((
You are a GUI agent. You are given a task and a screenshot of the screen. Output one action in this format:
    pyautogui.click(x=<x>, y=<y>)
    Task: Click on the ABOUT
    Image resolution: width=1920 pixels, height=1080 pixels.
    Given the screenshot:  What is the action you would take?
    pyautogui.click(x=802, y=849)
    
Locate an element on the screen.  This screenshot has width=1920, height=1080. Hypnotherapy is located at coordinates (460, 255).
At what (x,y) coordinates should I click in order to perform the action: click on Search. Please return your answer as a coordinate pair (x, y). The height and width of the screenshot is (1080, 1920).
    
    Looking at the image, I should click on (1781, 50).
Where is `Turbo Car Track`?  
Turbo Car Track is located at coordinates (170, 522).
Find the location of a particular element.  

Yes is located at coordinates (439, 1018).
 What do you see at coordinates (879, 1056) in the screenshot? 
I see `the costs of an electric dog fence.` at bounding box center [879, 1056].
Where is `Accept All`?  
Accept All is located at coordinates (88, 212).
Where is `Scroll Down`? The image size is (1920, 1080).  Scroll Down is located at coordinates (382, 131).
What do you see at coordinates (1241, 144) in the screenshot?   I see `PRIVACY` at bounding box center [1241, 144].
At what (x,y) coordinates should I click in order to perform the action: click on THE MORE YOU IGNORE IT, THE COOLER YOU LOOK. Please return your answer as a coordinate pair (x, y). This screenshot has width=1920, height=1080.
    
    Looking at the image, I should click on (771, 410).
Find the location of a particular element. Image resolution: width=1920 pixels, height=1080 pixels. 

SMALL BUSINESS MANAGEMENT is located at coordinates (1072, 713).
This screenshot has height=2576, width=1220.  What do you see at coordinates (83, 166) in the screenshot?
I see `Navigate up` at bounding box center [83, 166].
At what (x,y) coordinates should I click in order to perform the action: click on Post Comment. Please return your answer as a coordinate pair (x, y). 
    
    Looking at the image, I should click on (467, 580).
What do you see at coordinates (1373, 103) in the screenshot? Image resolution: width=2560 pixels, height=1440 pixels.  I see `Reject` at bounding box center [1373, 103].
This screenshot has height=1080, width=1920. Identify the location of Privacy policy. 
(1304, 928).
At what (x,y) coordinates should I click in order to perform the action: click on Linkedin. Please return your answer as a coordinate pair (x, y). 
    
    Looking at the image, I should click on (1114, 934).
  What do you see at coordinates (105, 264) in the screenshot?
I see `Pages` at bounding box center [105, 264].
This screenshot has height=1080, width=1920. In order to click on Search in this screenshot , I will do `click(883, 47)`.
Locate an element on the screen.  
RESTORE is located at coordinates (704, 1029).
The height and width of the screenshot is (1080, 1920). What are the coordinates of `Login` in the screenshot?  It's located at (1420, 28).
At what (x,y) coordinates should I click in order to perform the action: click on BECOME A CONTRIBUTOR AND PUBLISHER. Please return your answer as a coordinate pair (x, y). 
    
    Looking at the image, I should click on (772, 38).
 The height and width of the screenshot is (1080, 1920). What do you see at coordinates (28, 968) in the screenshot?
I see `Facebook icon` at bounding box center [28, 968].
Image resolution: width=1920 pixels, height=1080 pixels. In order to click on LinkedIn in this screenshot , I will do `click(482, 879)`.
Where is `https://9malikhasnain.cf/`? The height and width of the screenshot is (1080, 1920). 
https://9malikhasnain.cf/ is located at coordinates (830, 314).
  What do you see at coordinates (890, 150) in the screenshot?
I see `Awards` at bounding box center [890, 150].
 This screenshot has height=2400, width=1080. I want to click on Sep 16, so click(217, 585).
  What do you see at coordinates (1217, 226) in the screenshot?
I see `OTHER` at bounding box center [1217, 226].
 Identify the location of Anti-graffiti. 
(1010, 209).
))
Can you repeat all the records above, substituting "point" for every "coordinate pair" and leaving everything else unchanged?

ANSWER TO THE TASK |
You are a GUI agent. You are given a task and a screenshot of the screen. Output one action in this format:
    pyautogui.click(x=<x>, y=<y>)
    Task: Click on the ABOUT
    Image resolution: width=1920 pixels, height=1080 pixels.
    Given the screenshot:  What is the action you would take?
    pyautogui.click(x=802, y=849)
    
Locate an element on the screen.  This screenshot has width=1920, height=1080. Hypnotherapy is located at coordinates (460, 255).
At what (x,y) coordinates should I click in order to perform the action: click on Search. Please return your answer as a point (x, y). The height and width of the screenshot is (1080, 1920).
    
    Looking at the image, I should click on (1781, 50).
Where is `Turbo Car Track`?  
Turbo Car Track is located at coordinates (170, 522).
Find the location of a particular element.  

Yes is located at coordinates (439, 1018).
 What do you see at coordinates (879, 1056) in the screenshot? 
I see `the costs of an electric dog fence.` at bounding box center [879, 1056].
Where is `Accept All`?  
Accept All is located at coordinates (88, 212).
Where is `Scroll Down`? The image size is (1920, 1080).  Scroll Down is located at coordinates (382, 131).
What do you see at coordinates (1241, 144) in the screenshot?   I see `PRIVACY` at bounding box center [1241, 144].
At what (x,y) coordinates should I click in order to perform the action: click on THE MORE YOU IGNORE IT, THE COOLER YOU LOOK. Please return your answer as a point (x, y). This screenshot has width=1920, height=1080.
    
    Looking at the image, I should click on (771, 410).
Find the location of a particular element. Image resolution: width=1920 pixels, height=1080 pixels. 

SMALL BUSINESS MANAGEMENT is located at coordinates (1072, 713).
This screenshot has height=2576, width=1220.  What do you see at coordinates (83, 166) in the screenshot?
I see `Navigate up` at bounding box center [83, 166].
At what (x,y) coordinates should I click in order to perform the action: click on Post Comment. Please return your answer as a point (x, y). 
    
    Looking at the image, I should click on (467, 580).
What do you see at coordinates (1373, 103) in the screenshot? Image resolution: width=2560 pixels, height=1440 pixels.  I see `Reject` at bounding box center [1373, 103].
This screenshot has height=1080, width=1920. Identify the location of Privacy policy. 
(1304, 928).
At what (x,y) coordinates should I click in order to perform the action: click on Linkedin. Please return your answer as a point (x, y). 
    
    Looking at the image, I should click on (1114, 934).
  What do you see at coordinates (105, 264) in the screenshot?
I see `Pages` at bounding box center [105, 264].
This screenshot has height=1080, width=1920. In order to click on Search in this screenshot , I will do `click(883, 47)`.
Locate an element on the screen.  
RESTORE is located at coordinates (704, 1029).
The height and width of the screenshot is (1080, 1920). What are the coordinates of `Login` in the screenshot?  It's located at (1420, 28).
At what (x,y) coordinates should I click in order to perform the action: click on BECOME A CONTRIBUTOR AND PUBLISHER. Please return your answer as a point (x, y). 
    
    Looking at the image, I should click on (772, 38).
 The height and width of the screenshot is (1080, 1920). What do you see at coordinates (28, 968) in the screenshot?
I see `Facebook icon` at bounding box center [28, 968].
Image resolution: width=1920 pixels, height=1080 pixels. In order to click on LinkedIn in this screenshot , I will do `click(482, 879)`.
Where is `https://9malikhasnain.cf/`? The height and width of the screenshot is (1080, 1920). 
https://9malikhasnain.cf/ is located at coordinates (830, 314).
  What do you see at coordinates (890, 150) in the screenshot?
I see `Awards` at bounding box center [890, 150].
 This screenshot has height=2400, width=1080. I want to click on Sep 16, so click(217, 585).
  What do you see at coordinates (1217, 226) in the screenshot?
I see `OTHER` at bounding box center [1217, 226].
 Identify the location of Anti-graffiti. 
(1010, 209).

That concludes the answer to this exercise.